3.4.6 Adverse events
We analyzed any AE, UTI, Hypoglycemia and AKI.
A total of 31 articles involving 92,867 subjects were included to evaluate the occurrence of any AE (Yale et al., 2013; Gao, 2022; Barnett et al., 2014; Rosas et al., 2023; Yamout et al., 2014; Cherney et al., 2016; Pollock et al., 2019; Koya et al., 2023; Cristian et al., 2020; Fioretto et al., 2018; Kohan et al., 2014; Haneda et al., 2016; Sarafidis et al., 2023; Mahaffey et al., 2019; Wada et al., 2022a; Bakris et al., 2020; George et al., 2018; Dagogo-Jack et al., 2021; Cherney et al., 2021; Bhatt et al., 2021; Pitt et al., 2021; Bakris et al., 2020; Filippatos et al., 2021; Agarwal et al., 2023; Bakris et al., 2015; Perkovic et al., 2019; Agarwal, et al., 2022b; Wada et al., 2022a; Zhang et al., 2023; Agarwal et al., 2022a; Perakakis et al., 2024).
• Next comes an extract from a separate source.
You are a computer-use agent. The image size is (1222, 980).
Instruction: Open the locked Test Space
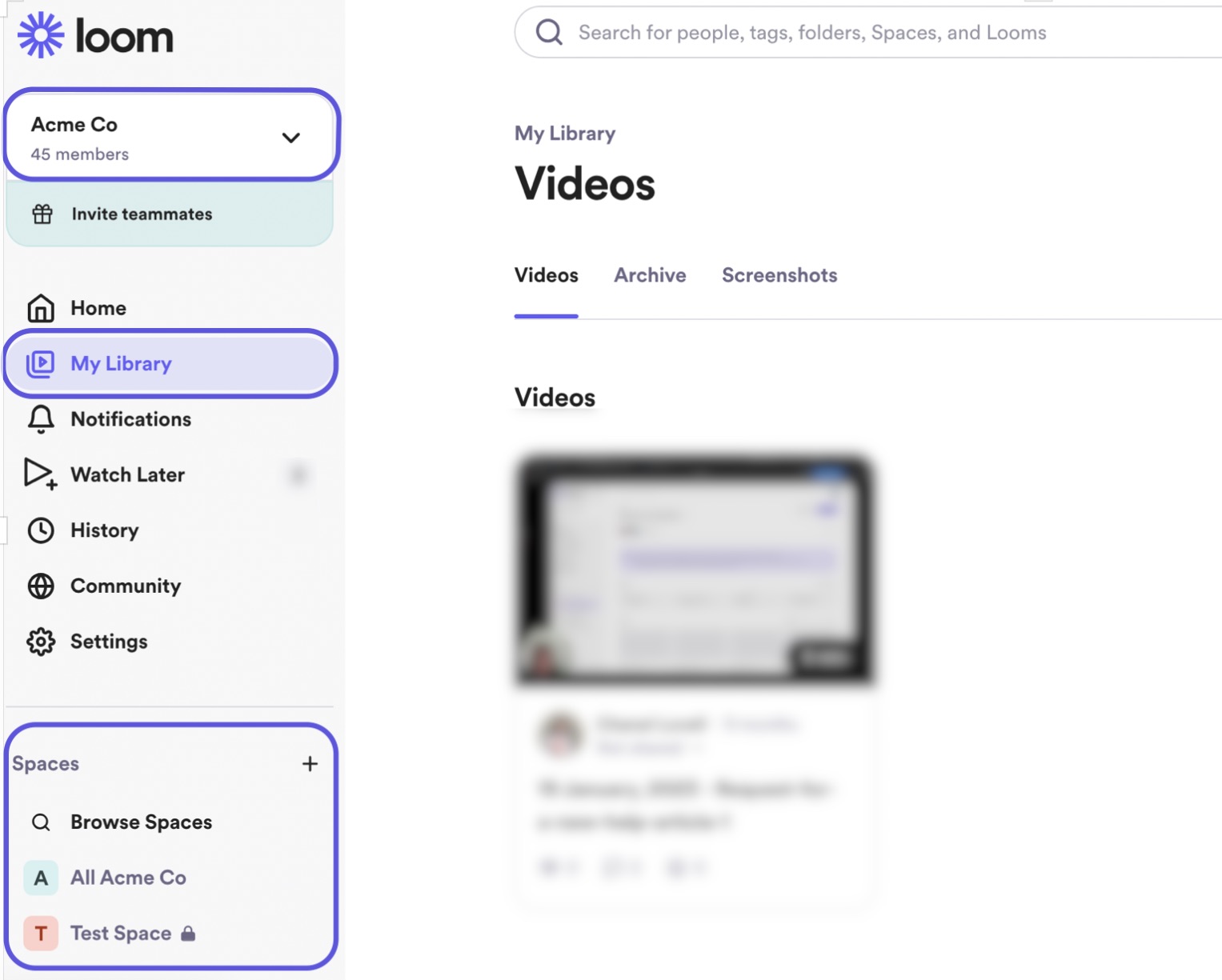point(121,934)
Compared to PBO group, Exenatide (OR = 0.79; 95%CI: 0.66, 0.95) showed greater risk. Canagliflozin was safer than PBO group, Sotagliflozin, Finerenone and Exenatide (OR from 1.16 to 1.51; 95%CI from 1.04 to 1.83). Compared with Exenatide, Sotagliflozin, Finerenone and Empagliflozin showed better safety (OR from 0.77 to 1.54; 95%CI from 0.63 to 2.09) (Supplementary Appendix 6g). The SUCRA analysis indicated that Canagliflozin was probably the drug with the best safety profile (SUCRA 84.2%), followed by Empagliflozin (SUCRA 83.3%). Exenatide had the worst safety profile (SUCRA 11.6%) (Figure 4; Supplementary Appendix 13b).
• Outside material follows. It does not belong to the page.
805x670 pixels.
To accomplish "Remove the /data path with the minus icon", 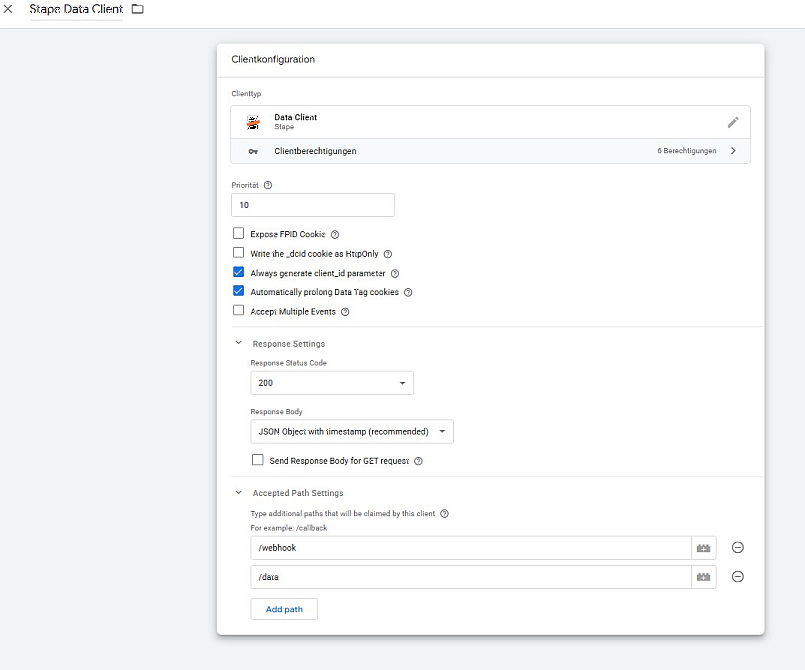I will point(738,576).
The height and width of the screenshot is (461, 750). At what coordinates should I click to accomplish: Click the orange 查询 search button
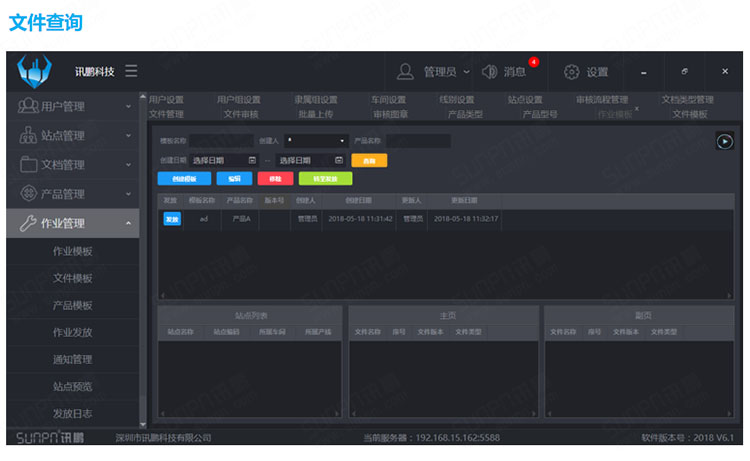(369, 160)
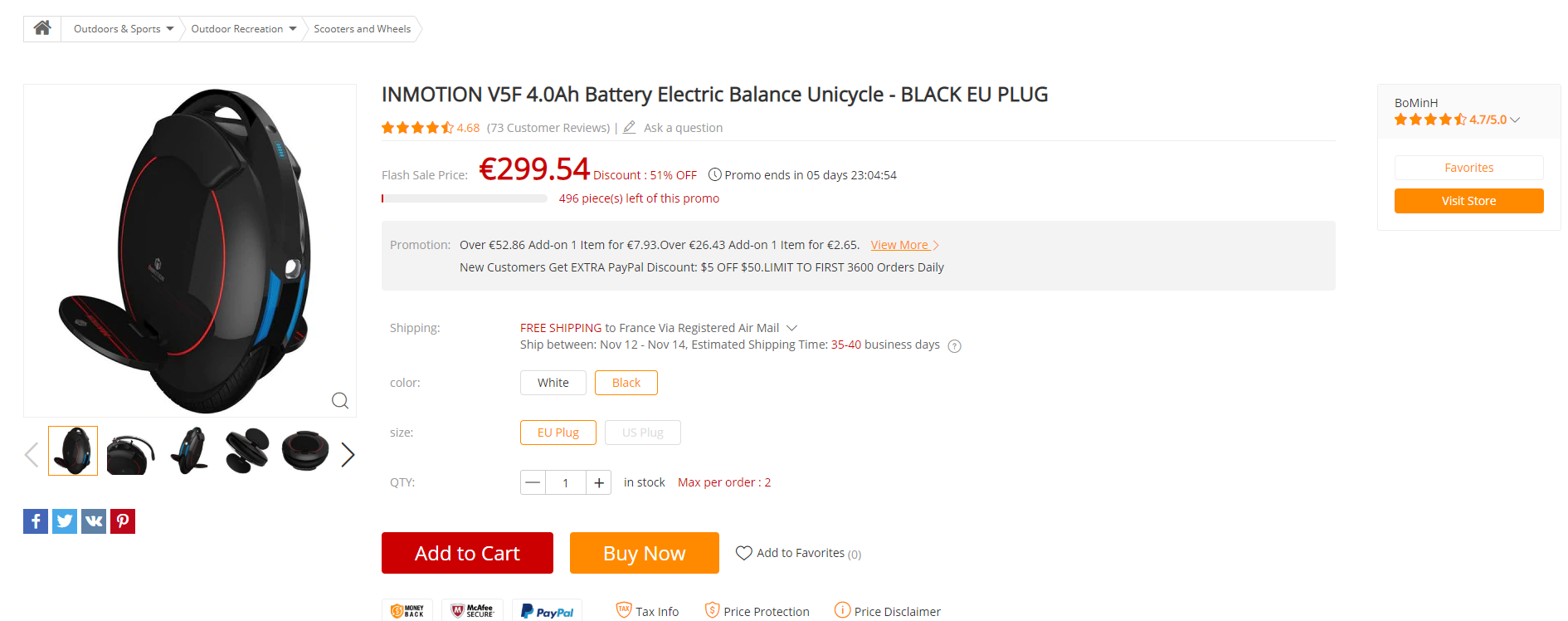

A total of 25 trials (67,632 participants) evaluated UTI (Yale et al., 2013; Barnett et al., 2014; Yamout et al., 2014; Cherney et al., 2016; Cherney et al., 2023; Sivalingam et al., 2024; Pollock et al., 2019; Cristian et al., 2020; Fioretto et al., 2018; Kohan et al., 2014; Allegretti et al., 2019; Haneda et al., 2016; Tuttle et al., 2022; Mahaffey et al., 2019; Wada et al., 2022b; George et al., 2018; Dagogo-Jack et al., 2021; Bhatt et al., 2021; Pitt et al., 2021; Bakris et al., 2020; Filippatos et al., 2021; Perkovic et al., 2019; Wada et al., 2022a; Agarwal et al., 2022b; Cherney et al., 2021) (Supplementary Appendix 6h in the Supplement). In terms of the occurrence of UTI, we found that Canagliflozin seemed to exhibit a worse safety profile compared with PBO group (OR = 0.89; 95%CI: 0.80, 0.99). There were no significant differences between other drugs in pairwise comparisons. Finerenone was the safest in the occurrence of UTI (SUCRA 74.8%), followed by Dapagliflozin and Empagliflozin (SUCRA 70.3% and 69.0%). We also found that Semaglutide (SUCRA 19.7%) was probably the most likely treatment to cause UTI to occur (Figure 4; Supplementary Appendix 14b).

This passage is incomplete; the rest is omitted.